アメ車マニア


クリープショー (原題:CREEPSHOW)

1982年アメリカ映画


これは数あるホラー映画の中でも間違いなく名作といえる作品です。

監督は「ゾンビ」「死霊のえじき」のジョージ・A・ロメロ。
脚本はホラー小説の帝王であり「シャイニング」「キャリー」「デッドゾーン」の原作を書いたスティーブン・キング。
そして特殊メイクはロメロ監督の下で「ゾンビ」「死霊のえじき」を、他にも「13日の金曜日」他、80年代のホラー映画を代表する作品に参加してきたトム・サビーニ。
それぞれの分野の第一人者が三位一体で仕上げたのがこの「クリープショー」です。
5話の短編からなるオムニバスで、1950年代に子供達の間で人気のあった「ECコミック」というホラー漫画へのオマージュと言われています。
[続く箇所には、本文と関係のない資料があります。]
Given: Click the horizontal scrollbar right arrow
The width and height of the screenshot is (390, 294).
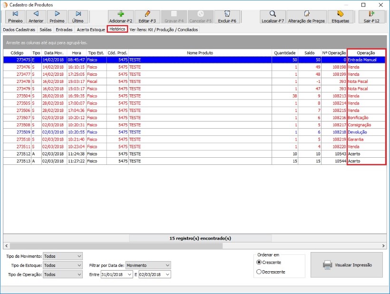Looking at the screenshot, I should (x=383, y=245).
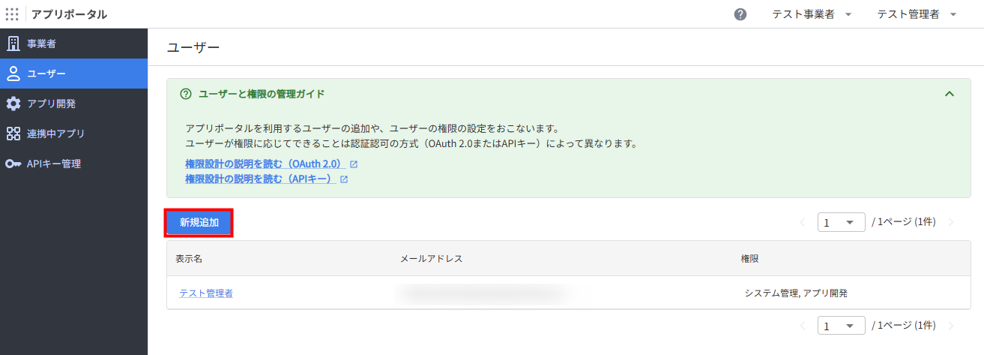The width and height of the screenshot is (984, 355).
Task: Click the 新規追加 button
Action: (x=199, y=223)
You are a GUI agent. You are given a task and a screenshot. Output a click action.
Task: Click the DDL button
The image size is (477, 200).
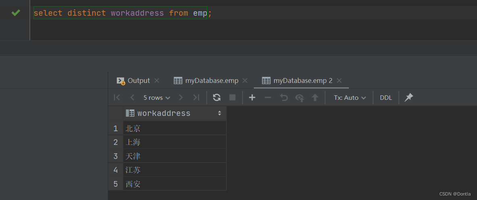tap(386, 97)
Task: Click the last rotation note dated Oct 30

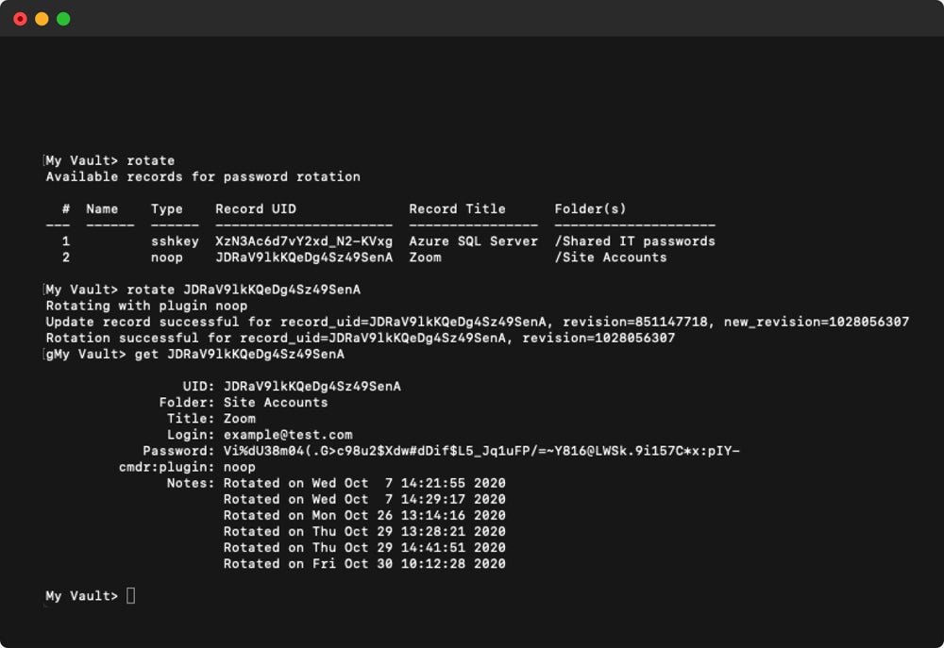Action: pos(364,564)
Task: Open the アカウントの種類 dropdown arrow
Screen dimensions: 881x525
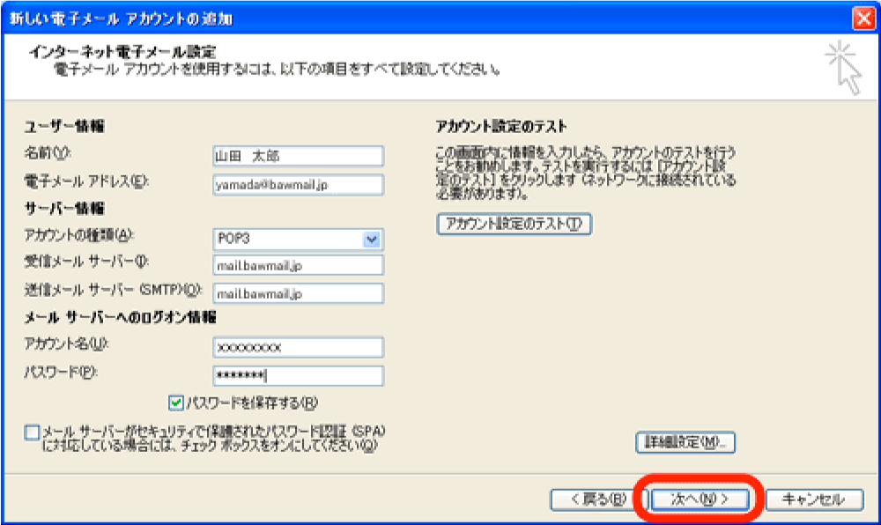Action: (372, 239)
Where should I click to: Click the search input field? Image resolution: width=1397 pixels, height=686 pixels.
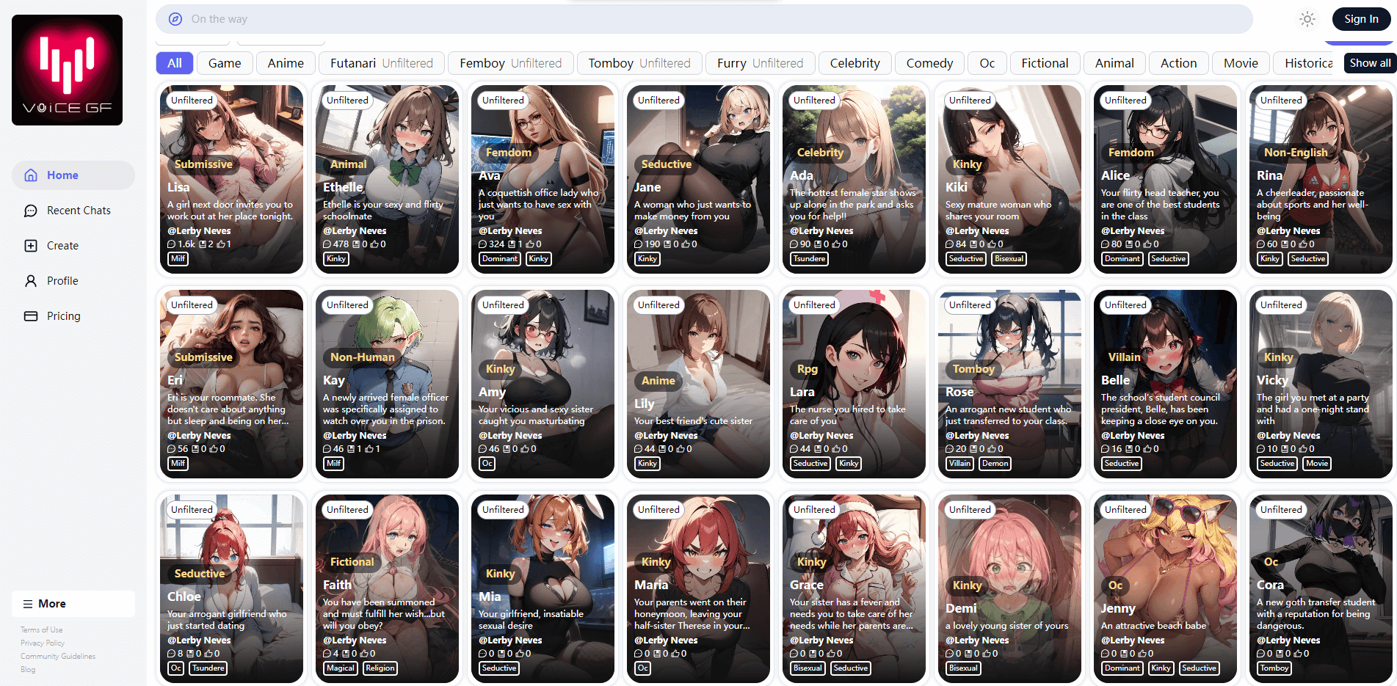pyautogui.click(x=705, y=19)
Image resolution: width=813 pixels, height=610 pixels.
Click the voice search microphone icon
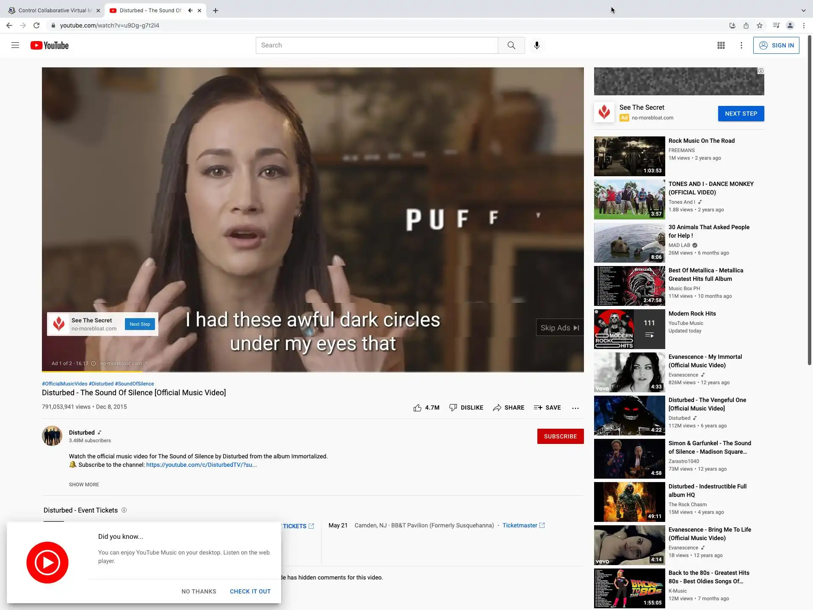[x=536, y=45]
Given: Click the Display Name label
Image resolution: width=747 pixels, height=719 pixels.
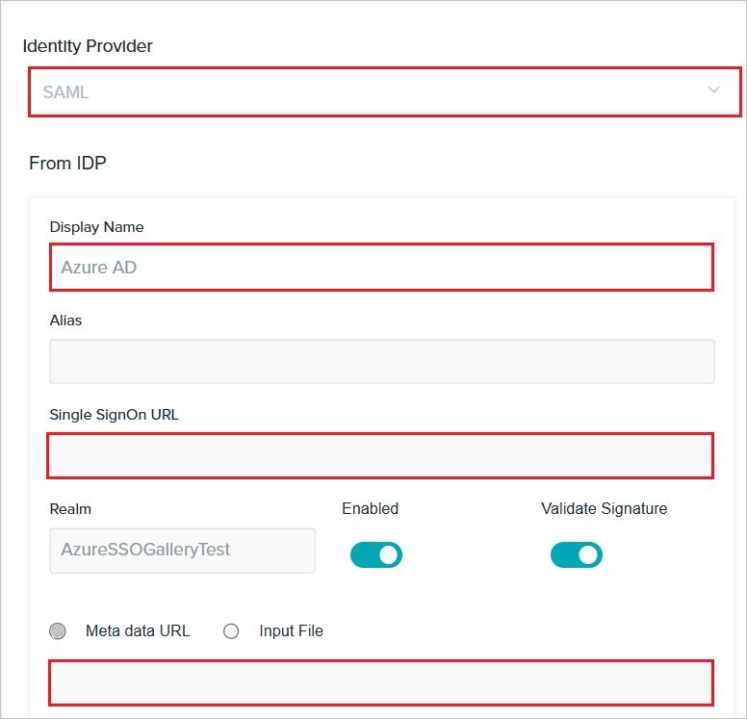Looking at the screenshot, I should tap(96, 227).
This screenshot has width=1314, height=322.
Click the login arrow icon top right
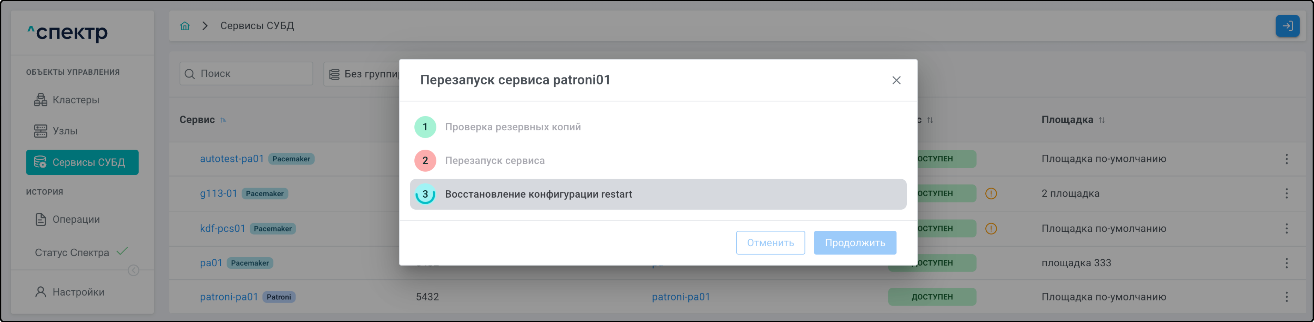coord(1287,26)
1982年に制作されたものの長らく日本未公開でした。
一部マニアの間で評価が高く、また海賊版ビデオの人気などから1986年にようやく日本でも劇場公開されました。

子供が部屋でホラー漫画「クリープショー」を読んでいると、父親に見つかり外へ捨てられてしまう。
風に煽られてめくれたページから死神が現れ、物語の中へ我々を誘ってくれる。。。

1話目「父の日」
家族みんなに嫌われていた頑固者の父親が、数年前の父の日、娘に殺された。
父の日を祝うために家族が集結するが、そこに白骨化したゾンビになった父親が復讐のために現れる。。。

2話目「ジョディ・ベリルの孤独な死」
空から降ってきた隕石を拾った貧しい農夫。
隕石で一攫千金を夢見るが、隕石に触れた手からは苔のような植物が生え始める。
いつしか植物は農夫の全身を覆い。。。
農夫役はスティーブン・キング先生。特殊な状況が悲劇を生み出すというキング先生らしいお話です。

3話目「押し寄せる波」
浮気した妻とその浮気相手を海岸の波打ち際に首だけ出して埋め、満ち潮を利用して溺死させた男が主人公。
死んだはずの2人はゾンビとなって復讐に訪れる。。 。
海草にまみれ、肌が海水でふやけた海ゾンビのいでたちはなかなか強烈です。
襲われるおじさんは「裸の銃を持つ男」のレスリー・ニールセン。

4話目「箱」
歴史のある大学の物置から見つかった古い木箱。
蓋の隙間からは恐ろしい怪物が見える。
大学教授は自分の鬼嫁を怪物に食わせてしまおうと画策する。。。
怪物は鋭い牙と鋭い爪を持つ凶悪なマントヒヒ(?)みたいな姿です。
ちなみに教授の鬼嫁役はジョン・カーペンター作品の常連エイドリアン・バーボー。

5話目「奴らは群がりやってくる」
潔癖症の会社社長は無菌室のような部屋に住んでいる。
ゴキブリを極度に嫌い、部屋で見かけると問答無用で叩き潰す。
しかし日ごとにゴキブリは増えていき。。。
ゴキブリの復讐なのか、最後、社長の体を食い破って体内から出現する無数のゴキブリは、苦手な人にはたまらない映像ですね。。。

短編×5本とはいえ、1つの映画でここまで満腹になることは稀です。
それくらい1話ごとの内容が濃いです。
そしてロメロ/キング/サビーニの3人がいかに楽しく作った映画か、見れば分かります。
遊び心に溢れ、いい歳こいたおっさん達が童心に返って作ったのが一目瞭然。
また、そんな作り手の気持ちが映像を通じて我々観客にもしっかり伝染するのがすごい。

「クリープショー」を見て、私のホラー映画を愛する気持ちが一層深まったのは紛れも無い事実です。。。
こんな素晴らしいホラー映画でありながら、日本では長らくDVDが廃盤になったままなんですよね。
こういうのは永久に生産し続けても良い作品だと思うんですけどねぇ。